How can I tell between a bad driver or the motor itself?

Hey guys! So I modded my K40 a couple of years ago and went with an AWC608 upgrade from lightobject. I have external drivers running off of a 24v ps. After cleaning everything ( deep cleaning! Took it all apart and back together) when it was time to do the mirror alignment on my 60w tube, I noticed I had no light (power) on one of the drivers. Then I took notice to the fact the x wasn’t doing anything. They are original motors and when I tested the motors resistance it was like 5 ohms for both poles on my y axis and then the problem motor (x) and got 5 ohms on one and 150 on the other pole.
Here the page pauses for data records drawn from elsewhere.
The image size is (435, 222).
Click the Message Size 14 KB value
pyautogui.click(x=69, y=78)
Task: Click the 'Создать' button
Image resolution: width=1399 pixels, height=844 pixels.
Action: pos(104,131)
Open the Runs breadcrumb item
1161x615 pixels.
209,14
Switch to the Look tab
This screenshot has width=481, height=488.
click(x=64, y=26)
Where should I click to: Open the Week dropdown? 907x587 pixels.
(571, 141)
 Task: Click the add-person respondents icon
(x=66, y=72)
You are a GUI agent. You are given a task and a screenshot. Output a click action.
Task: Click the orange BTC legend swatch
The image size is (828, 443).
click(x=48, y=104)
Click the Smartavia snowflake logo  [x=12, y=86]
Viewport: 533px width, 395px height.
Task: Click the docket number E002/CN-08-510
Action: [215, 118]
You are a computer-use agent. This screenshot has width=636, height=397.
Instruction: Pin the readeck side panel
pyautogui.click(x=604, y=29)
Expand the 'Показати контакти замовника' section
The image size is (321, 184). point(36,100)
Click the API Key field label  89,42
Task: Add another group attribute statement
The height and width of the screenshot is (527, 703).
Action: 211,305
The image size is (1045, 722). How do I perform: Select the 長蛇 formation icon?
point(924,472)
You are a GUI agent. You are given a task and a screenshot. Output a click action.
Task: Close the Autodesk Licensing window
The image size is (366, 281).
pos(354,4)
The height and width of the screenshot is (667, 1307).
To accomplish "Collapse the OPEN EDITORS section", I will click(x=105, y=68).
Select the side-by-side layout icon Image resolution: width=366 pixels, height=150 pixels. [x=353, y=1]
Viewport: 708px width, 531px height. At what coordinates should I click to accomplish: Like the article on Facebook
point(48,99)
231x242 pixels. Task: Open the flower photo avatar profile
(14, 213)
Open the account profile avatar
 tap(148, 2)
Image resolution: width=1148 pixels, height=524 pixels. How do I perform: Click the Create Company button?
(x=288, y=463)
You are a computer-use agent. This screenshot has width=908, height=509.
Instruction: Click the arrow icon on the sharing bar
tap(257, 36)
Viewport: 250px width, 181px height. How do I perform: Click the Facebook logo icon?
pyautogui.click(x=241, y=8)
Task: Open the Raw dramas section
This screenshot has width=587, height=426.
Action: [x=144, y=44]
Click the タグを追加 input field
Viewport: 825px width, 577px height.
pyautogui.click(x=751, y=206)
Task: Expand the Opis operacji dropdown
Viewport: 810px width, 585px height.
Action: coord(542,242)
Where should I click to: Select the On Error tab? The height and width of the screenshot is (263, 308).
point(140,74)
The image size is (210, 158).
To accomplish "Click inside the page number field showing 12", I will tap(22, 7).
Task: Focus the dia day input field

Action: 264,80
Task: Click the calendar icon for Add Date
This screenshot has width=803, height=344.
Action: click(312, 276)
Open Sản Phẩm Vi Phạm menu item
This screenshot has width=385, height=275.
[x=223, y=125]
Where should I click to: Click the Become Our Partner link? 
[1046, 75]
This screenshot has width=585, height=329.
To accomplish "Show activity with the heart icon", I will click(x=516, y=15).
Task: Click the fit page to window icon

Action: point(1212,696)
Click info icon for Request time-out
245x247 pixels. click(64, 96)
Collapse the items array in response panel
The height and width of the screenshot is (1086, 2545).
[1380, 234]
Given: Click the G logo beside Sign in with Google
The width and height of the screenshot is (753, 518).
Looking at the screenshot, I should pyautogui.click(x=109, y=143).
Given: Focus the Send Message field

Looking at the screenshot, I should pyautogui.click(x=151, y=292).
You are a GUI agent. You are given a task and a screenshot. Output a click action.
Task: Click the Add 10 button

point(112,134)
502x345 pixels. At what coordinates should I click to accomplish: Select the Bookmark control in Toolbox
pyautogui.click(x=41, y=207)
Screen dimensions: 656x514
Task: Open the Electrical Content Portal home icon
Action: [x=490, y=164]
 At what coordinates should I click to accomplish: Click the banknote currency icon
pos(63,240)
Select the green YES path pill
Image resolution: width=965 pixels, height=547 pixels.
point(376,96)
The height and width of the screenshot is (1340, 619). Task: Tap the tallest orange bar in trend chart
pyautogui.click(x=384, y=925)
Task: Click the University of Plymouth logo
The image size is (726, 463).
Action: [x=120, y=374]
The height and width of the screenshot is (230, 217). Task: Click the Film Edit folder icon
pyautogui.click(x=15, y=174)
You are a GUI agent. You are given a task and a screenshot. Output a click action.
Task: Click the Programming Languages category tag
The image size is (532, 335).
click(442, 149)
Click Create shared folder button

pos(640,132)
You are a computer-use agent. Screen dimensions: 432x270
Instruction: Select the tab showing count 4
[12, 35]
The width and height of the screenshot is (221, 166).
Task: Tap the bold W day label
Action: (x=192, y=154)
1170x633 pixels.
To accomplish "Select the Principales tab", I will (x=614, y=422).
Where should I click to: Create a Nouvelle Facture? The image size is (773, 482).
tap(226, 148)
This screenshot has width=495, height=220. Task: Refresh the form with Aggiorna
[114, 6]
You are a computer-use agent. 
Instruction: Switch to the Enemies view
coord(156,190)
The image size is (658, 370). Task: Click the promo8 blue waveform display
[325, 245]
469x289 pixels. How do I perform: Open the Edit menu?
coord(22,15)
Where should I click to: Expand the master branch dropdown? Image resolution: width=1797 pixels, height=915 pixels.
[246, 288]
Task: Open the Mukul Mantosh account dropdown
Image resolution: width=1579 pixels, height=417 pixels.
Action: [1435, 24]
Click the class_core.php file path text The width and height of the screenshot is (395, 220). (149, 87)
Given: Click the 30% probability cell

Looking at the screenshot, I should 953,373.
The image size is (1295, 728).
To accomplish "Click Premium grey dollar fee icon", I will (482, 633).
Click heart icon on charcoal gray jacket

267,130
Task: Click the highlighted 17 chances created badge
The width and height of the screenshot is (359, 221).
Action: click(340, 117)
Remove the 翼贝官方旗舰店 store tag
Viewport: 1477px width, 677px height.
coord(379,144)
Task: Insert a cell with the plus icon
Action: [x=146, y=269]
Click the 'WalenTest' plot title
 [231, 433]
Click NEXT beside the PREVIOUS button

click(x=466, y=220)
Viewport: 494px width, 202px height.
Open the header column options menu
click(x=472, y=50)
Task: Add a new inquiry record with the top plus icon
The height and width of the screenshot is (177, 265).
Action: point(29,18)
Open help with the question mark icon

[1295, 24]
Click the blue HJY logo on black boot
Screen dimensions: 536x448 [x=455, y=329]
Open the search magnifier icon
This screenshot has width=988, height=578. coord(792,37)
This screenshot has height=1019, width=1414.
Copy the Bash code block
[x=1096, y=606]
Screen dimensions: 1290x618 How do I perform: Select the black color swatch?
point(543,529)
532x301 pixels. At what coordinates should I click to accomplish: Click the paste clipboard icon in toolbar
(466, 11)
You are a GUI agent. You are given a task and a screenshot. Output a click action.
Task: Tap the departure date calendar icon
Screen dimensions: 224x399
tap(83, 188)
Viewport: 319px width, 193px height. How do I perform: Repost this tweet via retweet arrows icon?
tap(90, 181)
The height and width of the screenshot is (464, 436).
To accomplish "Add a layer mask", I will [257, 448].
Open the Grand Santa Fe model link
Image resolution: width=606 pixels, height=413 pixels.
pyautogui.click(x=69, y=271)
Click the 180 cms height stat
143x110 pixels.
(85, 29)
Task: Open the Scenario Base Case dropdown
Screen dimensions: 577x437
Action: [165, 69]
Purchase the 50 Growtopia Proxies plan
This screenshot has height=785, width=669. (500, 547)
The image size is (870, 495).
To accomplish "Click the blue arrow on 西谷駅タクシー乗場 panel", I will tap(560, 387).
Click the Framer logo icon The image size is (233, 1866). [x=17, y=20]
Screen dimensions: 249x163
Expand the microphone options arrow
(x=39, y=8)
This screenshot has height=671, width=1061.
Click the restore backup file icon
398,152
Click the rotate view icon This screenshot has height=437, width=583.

A light is a light and can burn out, driver board looks fine. So I don’t k ow if it is a bad motor, driver or both! Can anyone tell me how to test these things a little better to narrow it down to a purchase of the right product? Thanks

I assume that when you tested the motor that it was disconnected from the control board?

I guess it was “connected” but no power and it connects to my driver then the driver connects to the board by way of PUL, DIR and OPTO (5v). It was disconnected from the wall a I was testing resistance as opposed to everything else! Am I missing something? After years of looking I finally found the specs to my x and y motors and forgive but I don’t FULLY understand what they mean:
Y= 2 phase .9 angle, 4.7v/1A Res. 4.7/phase
X= 2 phase .9 angle, 5.52v/.48Amp/Phase Res. 11.5

I’m getting 12.6 on X and Y is 5.4 in the resistance part consistently. Idk what hy I got the other last night. Regardless, I know driver/motor/power can be touchy so I didn’t want to connect something and blow another motor or driver. That’s why I’m here.

If you don’t disconnect the motors from the control board, then you don’t know for sure what you are testing. Stepper drivers typically fail long before stepper motors.

The meter tests resistance by supplying a voltage and measuring the voltage drop across a known series resistance internally. This means that if you have anything that acts like a diode in the circuit you are trying to measure, you might get different readings depending on how you connected the probes.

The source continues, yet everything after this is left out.